Our approach to temporal reasoning for the HDP raises several issues: Why temporal constraints? What does a hypothesis represent? What hypotheses belong in a differential? What do the probabilities represent?
One possible alternative to temporal constraints is to use probability density functions (PDFs). Probability statements such as that for high LAP causing PC with different probabilities for times less than an hour, one to six hours, and greater than six hours are essentially approximations of PDFs. There are two problems with using PDFs. The obvious one is the increased computational burden imposed on an already computation intensive task. The second problem is how to break up a structure consisting of PDFs into hypotheses. The explicit time bounds provide a natural way to generate and compare different hypotheses. Finally, it is difficult to estimate the time bounds and probabilities for this model and the task of estimating PDFs for each causal relation in a 200 node model would be nearly impossible.
Given a hypothesis consisting of a network of causally linked nodes with temporal intervals, what does it represent? If one thinks in terms of possible scenarios producing the observed findings, the hypothesis is a finite region in the space of possible scenarios. That is, it is all scenarios meeting the constraints on the hypothesis nodes. The bounds of the region are defined by the clinically significant distinctions that determine the time bounds in the model. Thus, each region defined by a hypothesis network should differ from every other region in some detail of potential clinical significance. The question then is what differences might have clinical significance. The most extreme position would be to use each region defined by a distinction in the model as an indication of clinical significance. In the analysis of the example, we took a less restrictive position and once the temporal constraints of the data was accounted for no other distinctions were enforced unless they involved nodes being included in the hypothesis. A third possible position would be to only enforce the temporal distinctions of the data and leave nodes for which there is no evidence other than a possible cause as unknown. The appropriate strategy depends on the purpose of the diagnosis, since diagnosis is a tool for patient management and not an end in itself.

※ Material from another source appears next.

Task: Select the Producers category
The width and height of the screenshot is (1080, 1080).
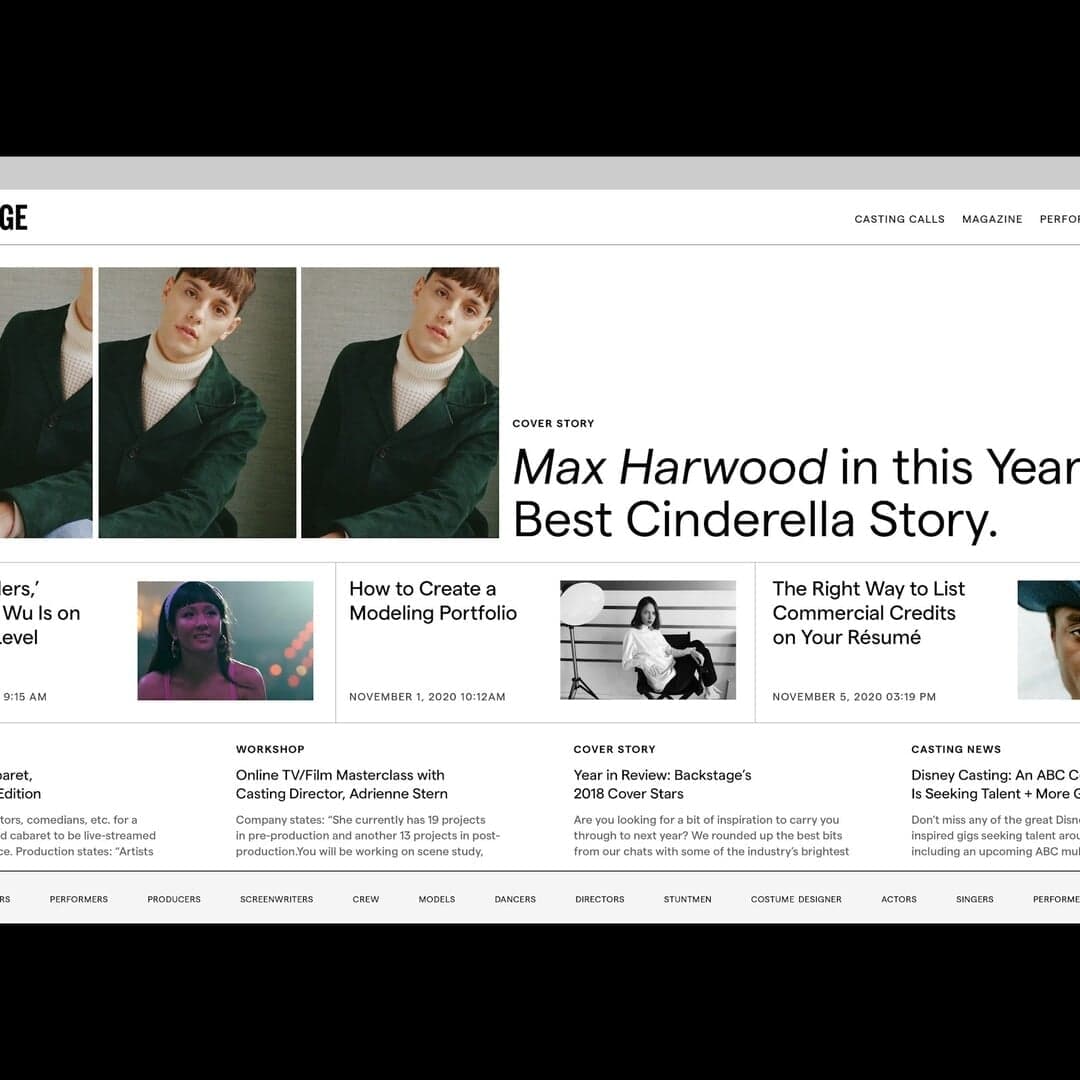Action: point(174,899)
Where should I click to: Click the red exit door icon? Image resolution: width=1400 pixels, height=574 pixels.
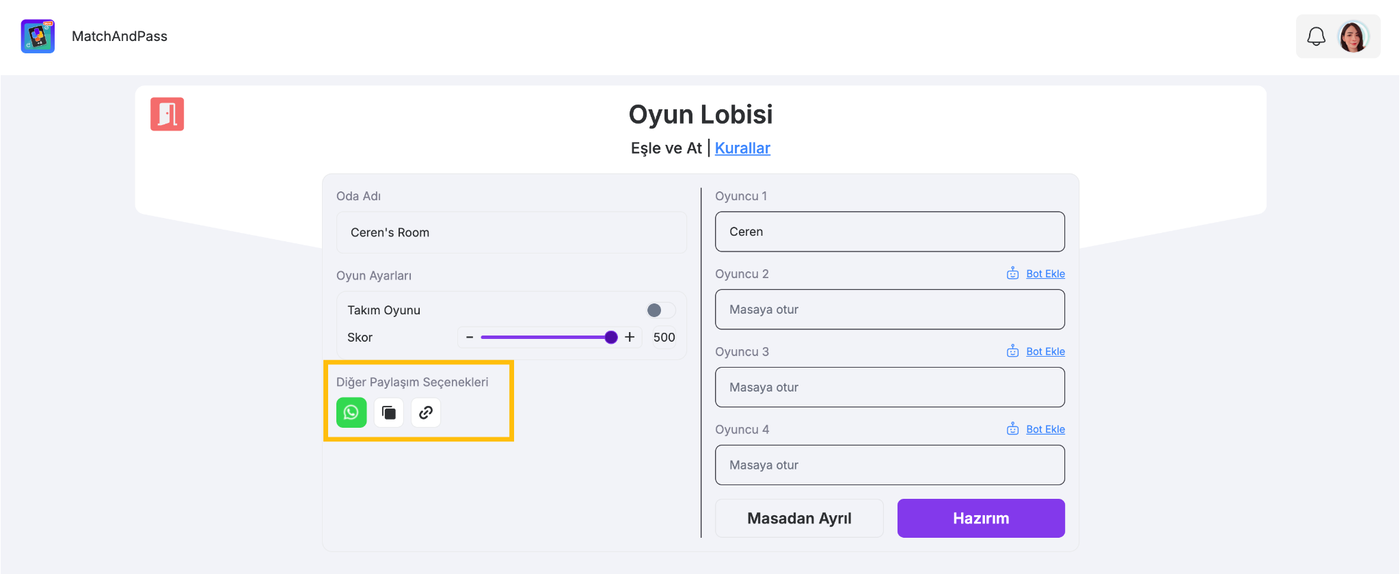pos(167,114)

What hypotheses belong in the differential again depends to some extent on the purpose of the differential. If the user is interested in the overall diagnosis of the patient, only hypotheses that differ in nodes of diagnostic significance should be included. In the example, the distinction of with and without pneumonia is significant but the distinction of continuing or ended low LV function may be too small a detail. However, if the user is considering what changes to make in the therapy for the patient, the fact that the low LV function may have ended and therefore the nitroglycerin may no longer be necessary is a useful consideration. So far, the principle use of the HDP has been to explain the overall diagnosis, so the program only presents hypotheses with diagnostic distinctions.
If the hypothesis represents all possible combinations of times of causation and persistence that are consistent with the pattern of nodes in the hypothesis within the time constraints on the nodes, then the probability should be the sum of the probabilities of all of the mutually exclusive allowable combinations of times through the hypothesis - essentially a multiple integration of the possible probabilities over time. Because of the computational difficulties associated with this strategy, we have chosen a heuristic for estimating the probability. The probability for each time interval is determined locally from the constraints on the causes. Thus, in the `corrected high LAP' hypothesis, there was no need to decide how long the low LVF continued and no reason to decide how long the high LAP continued in the `normalized LVF' hypothesis. It would be possible to make a model in which there were situations where unlikely hypotheses would be attributed significant probabilities, but in practice the relative probabilities for the hypotheses produced are consistent with our expectations.